Work task: Your answer must be the lines from the one containing "Instruction: Select the" through the last line of the records below, copied exactly, with the pictures left out.

Given data:
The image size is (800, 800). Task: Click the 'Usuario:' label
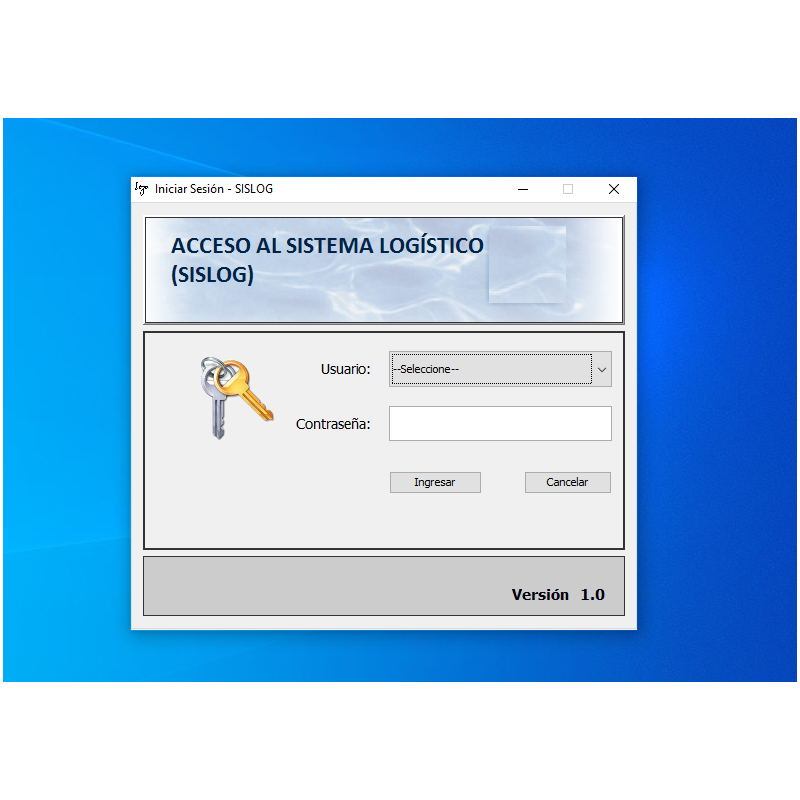(x=345, y=370)
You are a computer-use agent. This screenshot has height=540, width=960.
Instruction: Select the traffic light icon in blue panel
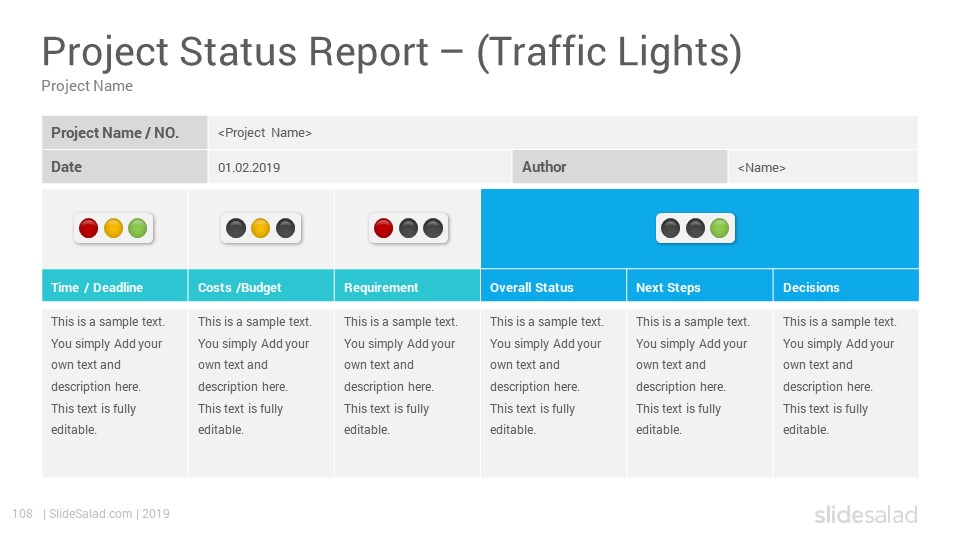pyautogui.click(x=695, y=228)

Finished exercise:
Instruction: Select the traffic light icon in blue panel
pyautogui.click(x=695, y=228)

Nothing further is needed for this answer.